Exercise requirements:
1/ Translate this sentence from the Christmas Tree Farm 250 thread below into Spanish: "The remaining 4 cars will race in the 250 lap main event."
2/ From the Christmas Tree Farm 250 thread below, write out the passage starting at "## PD2 (Feb" and ending at "to be interesting.".
#### Page text
# Pete's Christmas Tree Farm 250



## Pete McKay (Dec 20, 2006)

On December 22nd the Pete's Christmas Tree Farm 250 will be held at Fresno's Action Track, Sequoia Speedway. A total of 6 drivers....yes, 6 drivers, will enter 12 cars. There will be one personal car per driver plus one proxy car. 

I will be driving my Kenseth #17 modified and Yoshi's #71, Jim Hicks Jr. will drive his #42 modified and a proxy entered #02 Lagano modified from Mike King. Sarah will driver her own #27 modified and the proxy entered #14 Stewart modified from Paul (PD2). 

From Bakersfield will be John King driving his own #177 modified and a proxy entered #123 modified representing the Childrens Clinic of Bakersfield. Mr. Champion will be driving his own #111 FedEx modified and driving his #112 Alltel modified as a proxy car representing Valley Childrens Hospital. John Mears makes a return to my track with his #223 Marlboro Penske modified and offering the #222 Marlboro Penske modified as a proxy for hire. 

All 12 cars will qualify and run heats where 6 will be eliminated. The remaining 6 will run a round of 3-on-3 heats where 2 more will be eliminated. The remaining 4 cars will race in the 250 lap main event. 

The winner will pick up a Team Losi Mini-T RTR truck, valued at $100 and donated by King Hobbies, and a 5' pre lighted artificial Christmas Tree from Home Depot, valued at $35. This INCLUDES those who are proxy drivers, in other words if the car that is represented by Paul's proxy picks up the win then Paul can expect a late Christmas present to be delivered by FedEx (shipping courtesy of Mr. Champion). 

If a proxy car wins the event the driver will be treated to 5 breakfasts or lunchs at Perko's Cafe in Fresno or IHOP in Bakersfield, up to $25 per meal, courtesy of Air Fresno.


----------



## PD2 (Feb 27, 2003)

Now this is awesome Pete!! Not just because I have a Proxy, but namely because of the name, the format, and what's up for grabs!! How freakin cool!!! Kind of makes me wish I was there with you guys racing vs. "proxying" but what better driver to pick than Sarah!! You go girl!! Give them boys a run for their money! And to have the Stewart car is cool!! I hope Smoke does good with his own team and cars this year coming up - ought to be interesting.

What is Perko's Cafe? Been to IHOP several times, but tell us a bit more about Perko's.

Good luck to all the racers! Ought to be a fun race!! Wish I was there!

PD2:thumbsup:


----------



## Pete McKay (Dec 20, 2006)
########
#### Supplied material
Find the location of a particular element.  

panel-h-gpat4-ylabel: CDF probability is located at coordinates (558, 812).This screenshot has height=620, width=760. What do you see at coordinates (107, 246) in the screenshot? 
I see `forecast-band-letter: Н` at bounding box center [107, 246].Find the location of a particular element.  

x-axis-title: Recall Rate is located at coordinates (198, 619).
########
Results by task:
1/ Los 4 autos restantes correrán en el evento principal de 250 vueltas.

2/
## PD2 (Feb 27, 2003)

Now this is awesome Pete!! Not just because I have a Proxy, but namely because of the name, the format, and what's up for grabs!! How freakin cool!!! Kind of makes me wish I was there with you guys racing vs. "proxying" but what better driver to pick than Sarah!! You go girl!! Give them boys a run for their money! And to have the Stewart car is cool!! I hope Smoke does good with his own team and cars this year coming up - ought to be interesting.